AS: Erm, and that’s obviously a different issue, because for me the issue is to make sure that we are prosecuting the right people and that the courts have the ability to sentence appropriately, and they are given the ability to do so by the charges that we take, so it’s really important that the courts are given the evidence to recognise that these are hate crimes and to apply the legislation which gives them the power to increase sentences for hate crime.
NR: Perhaps the legislation should change to make it clearer that instead of this being down to the police and then ultimately to your prosecutors, this should be down to the companies that published this stuff in the first place…
AS: (speaking over) Well look…
NR:…to police what is online.
AS: But at the bottom of this is individuals, and it’s actually somebody’s individual responsibility. So we don’t condone any behaviour which is unlawful in the physical sphere, so why should we condone it online. So individuals need to appreciate that they can’t just go online and press a button and send something off without any consequences.

-----

▸ Exercises
1. In the interview excerpt on prosecuting online hate crime, why does AS argue that unlawful behavior online should not be condoned? Answer in one to three sentences.
2. Extend the interview excerpt on prosecuting online hate crime by writing what comes next after its final line.

-----

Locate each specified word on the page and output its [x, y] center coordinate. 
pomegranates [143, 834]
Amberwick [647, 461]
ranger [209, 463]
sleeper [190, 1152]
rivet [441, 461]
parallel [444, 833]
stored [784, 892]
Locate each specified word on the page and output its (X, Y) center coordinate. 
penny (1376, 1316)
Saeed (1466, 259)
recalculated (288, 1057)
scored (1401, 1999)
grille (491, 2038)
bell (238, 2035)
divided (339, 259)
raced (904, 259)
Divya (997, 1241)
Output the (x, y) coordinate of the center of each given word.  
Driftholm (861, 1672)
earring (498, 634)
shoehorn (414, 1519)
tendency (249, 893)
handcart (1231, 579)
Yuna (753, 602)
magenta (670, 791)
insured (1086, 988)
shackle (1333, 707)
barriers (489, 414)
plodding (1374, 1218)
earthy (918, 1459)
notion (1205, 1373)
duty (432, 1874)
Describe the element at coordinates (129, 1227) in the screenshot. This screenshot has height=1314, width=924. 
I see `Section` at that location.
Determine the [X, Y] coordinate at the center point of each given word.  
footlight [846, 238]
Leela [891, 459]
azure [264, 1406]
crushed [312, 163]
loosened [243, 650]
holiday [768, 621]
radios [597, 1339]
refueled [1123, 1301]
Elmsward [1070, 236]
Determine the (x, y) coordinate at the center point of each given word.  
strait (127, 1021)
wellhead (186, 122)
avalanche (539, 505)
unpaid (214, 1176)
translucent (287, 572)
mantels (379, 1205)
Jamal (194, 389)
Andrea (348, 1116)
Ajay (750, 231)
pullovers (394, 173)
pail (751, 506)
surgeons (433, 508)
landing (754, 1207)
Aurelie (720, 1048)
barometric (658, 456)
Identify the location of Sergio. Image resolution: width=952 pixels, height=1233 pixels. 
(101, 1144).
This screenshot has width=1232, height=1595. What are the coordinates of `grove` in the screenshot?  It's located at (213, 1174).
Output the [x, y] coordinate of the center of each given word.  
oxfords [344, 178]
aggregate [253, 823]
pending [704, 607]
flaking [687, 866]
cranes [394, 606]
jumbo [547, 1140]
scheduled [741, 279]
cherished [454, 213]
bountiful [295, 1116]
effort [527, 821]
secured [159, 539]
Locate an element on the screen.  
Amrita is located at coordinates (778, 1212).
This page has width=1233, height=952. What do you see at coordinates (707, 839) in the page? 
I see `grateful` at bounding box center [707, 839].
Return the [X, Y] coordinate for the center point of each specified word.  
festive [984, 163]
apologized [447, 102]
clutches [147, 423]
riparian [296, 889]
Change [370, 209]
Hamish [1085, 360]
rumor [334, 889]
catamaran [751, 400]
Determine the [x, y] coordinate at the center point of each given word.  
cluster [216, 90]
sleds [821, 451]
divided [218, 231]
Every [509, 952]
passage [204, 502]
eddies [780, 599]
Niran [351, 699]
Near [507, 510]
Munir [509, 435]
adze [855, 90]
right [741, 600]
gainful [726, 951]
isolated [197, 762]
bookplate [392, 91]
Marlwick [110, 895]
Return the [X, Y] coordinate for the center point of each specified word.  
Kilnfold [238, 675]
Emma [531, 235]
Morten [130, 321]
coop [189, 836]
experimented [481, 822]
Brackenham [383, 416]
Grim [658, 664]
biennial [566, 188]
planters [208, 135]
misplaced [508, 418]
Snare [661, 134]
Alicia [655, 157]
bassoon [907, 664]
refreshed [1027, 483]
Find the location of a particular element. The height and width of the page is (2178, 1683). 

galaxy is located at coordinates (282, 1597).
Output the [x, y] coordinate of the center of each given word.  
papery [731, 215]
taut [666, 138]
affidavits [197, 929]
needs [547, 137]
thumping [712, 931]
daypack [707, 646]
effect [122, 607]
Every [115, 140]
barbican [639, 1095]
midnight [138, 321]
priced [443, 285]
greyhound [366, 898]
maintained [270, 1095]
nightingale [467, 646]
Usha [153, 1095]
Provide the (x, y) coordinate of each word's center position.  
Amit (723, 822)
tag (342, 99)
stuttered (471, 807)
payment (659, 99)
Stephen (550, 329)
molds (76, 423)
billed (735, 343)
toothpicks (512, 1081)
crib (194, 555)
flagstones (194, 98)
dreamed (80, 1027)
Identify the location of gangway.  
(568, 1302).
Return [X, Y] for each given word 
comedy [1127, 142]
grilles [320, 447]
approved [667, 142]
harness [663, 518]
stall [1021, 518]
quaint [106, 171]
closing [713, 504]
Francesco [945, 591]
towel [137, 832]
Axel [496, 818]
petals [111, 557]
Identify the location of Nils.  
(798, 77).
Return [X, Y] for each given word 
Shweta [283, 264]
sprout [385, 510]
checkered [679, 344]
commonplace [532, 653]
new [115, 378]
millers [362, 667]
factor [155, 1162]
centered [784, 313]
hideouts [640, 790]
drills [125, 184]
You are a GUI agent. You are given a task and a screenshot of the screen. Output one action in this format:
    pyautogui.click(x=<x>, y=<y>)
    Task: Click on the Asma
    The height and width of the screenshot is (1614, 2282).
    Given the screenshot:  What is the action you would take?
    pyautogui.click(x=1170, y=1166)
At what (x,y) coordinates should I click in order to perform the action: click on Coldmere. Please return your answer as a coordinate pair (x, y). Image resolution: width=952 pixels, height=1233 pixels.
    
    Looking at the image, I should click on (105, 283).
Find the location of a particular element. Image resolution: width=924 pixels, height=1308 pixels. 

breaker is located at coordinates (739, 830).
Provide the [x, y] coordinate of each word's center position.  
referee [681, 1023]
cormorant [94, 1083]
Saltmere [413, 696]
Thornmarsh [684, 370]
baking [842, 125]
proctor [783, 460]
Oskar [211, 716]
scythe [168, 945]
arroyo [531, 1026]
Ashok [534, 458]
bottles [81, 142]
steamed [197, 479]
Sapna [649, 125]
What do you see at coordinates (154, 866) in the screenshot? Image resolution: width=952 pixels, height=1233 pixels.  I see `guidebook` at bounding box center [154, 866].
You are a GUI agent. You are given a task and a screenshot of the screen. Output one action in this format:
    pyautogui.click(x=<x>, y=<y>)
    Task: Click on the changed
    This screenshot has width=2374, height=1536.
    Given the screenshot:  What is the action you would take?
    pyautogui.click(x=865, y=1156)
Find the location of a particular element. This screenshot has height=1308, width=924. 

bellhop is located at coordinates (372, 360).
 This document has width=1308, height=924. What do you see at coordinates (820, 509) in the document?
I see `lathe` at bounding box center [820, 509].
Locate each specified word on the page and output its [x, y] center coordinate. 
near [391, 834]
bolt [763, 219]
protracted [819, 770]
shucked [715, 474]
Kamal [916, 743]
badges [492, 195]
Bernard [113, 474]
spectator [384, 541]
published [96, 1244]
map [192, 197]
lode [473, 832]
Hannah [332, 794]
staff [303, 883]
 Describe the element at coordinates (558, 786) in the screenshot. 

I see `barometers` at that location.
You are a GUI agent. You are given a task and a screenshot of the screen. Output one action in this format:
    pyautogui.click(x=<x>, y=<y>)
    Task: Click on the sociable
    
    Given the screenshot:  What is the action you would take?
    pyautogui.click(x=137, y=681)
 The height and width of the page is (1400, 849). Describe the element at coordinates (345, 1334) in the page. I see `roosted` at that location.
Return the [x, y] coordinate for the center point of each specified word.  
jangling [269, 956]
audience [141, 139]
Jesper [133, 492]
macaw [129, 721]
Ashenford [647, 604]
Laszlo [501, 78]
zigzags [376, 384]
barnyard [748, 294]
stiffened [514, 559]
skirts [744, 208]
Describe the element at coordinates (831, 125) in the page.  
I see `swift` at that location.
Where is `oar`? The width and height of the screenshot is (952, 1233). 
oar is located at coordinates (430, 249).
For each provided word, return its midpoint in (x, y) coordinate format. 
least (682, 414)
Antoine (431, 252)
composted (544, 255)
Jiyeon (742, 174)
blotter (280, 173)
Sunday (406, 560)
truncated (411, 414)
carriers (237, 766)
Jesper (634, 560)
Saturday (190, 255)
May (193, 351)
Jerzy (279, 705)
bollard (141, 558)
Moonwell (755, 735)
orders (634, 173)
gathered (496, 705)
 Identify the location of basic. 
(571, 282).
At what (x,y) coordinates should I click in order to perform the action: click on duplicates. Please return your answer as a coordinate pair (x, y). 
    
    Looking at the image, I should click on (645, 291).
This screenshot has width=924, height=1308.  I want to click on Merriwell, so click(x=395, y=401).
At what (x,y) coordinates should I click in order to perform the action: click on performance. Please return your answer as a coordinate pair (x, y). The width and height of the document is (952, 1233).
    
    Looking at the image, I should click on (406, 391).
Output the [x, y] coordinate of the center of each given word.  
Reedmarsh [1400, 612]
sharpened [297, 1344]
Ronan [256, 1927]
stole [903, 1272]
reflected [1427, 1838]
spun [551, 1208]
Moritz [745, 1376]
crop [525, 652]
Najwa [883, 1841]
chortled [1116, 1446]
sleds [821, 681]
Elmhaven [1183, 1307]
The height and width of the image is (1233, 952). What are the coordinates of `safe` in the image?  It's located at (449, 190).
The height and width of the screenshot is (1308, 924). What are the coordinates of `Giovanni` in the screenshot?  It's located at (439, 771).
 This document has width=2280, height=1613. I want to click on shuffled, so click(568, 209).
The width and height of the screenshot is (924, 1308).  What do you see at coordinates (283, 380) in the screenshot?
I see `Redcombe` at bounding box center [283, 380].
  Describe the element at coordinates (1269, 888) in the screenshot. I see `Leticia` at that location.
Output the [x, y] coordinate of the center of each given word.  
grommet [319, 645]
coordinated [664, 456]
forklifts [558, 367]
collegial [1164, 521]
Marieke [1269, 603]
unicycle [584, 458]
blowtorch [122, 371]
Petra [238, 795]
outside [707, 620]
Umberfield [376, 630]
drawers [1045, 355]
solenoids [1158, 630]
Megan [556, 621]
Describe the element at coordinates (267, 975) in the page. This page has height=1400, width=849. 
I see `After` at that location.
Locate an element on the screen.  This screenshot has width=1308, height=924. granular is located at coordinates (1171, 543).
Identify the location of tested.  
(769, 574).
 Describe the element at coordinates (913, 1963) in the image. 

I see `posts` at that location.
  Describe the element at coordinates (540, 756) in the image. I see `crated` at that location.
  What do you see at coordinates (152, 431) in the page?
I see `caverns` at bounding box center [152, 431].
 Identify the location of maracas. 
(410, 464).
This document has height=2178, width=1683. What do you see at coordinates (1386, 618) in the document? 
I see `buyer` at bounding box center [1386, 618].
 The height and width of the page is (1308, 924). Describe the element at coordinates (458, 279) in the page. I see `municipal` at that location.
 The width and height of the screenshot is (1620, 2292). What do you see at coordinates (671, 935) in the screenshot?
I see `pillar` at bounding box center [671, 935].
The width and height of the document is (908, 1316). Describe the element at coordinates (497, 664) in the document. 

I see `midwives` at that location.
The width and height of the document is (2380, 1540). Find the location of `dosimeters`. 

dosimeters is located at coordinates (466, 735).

-----

▸ Expected results
1. AS says that unlawful behavior is not condoned in the physical sphere, so there is no reason to condone it online. Responsibility rests with the individual, and people need to understand that sending something online with the press of a button has consequences.

2.
NR: Well, we were hearing from Luciana Berger, a Labour MP, who’s been attacked in the most appalling way, I mean, two people have been prosecuted and…
AS: Hmm.
NR:…imprisoned. But it…shouldn’t it be the responsibility of the Twitters and the Facebooks and others that when a campaign, and forgive me for repeating it again, but it gives a sense of how awful it was…
AS: Hmm.
NR:…that she’s referred to repeatedly as ‘a filthy Jew bitch’, something should be done about it.
AS: Erm, I think there are things that they…that can be done, and should be done around making sure things are taken down, but it is still an individual responsibility, so we don’t say that it’s anybody else’s responsibility to stop assaults, or to stop people abusing people in the street, in the same way, so it…at the end of the day, individuals have to be accountable for their behaviours and their actions, and that’s why it’s important that people recognise this and recognise that they can report these crimes, and that they will be prosecuted, that’s why the public statements are out there, that’s why we’re starting our social media campaign today, so that people understand what they can report, and that they don’t have to put up with this type of behaviour.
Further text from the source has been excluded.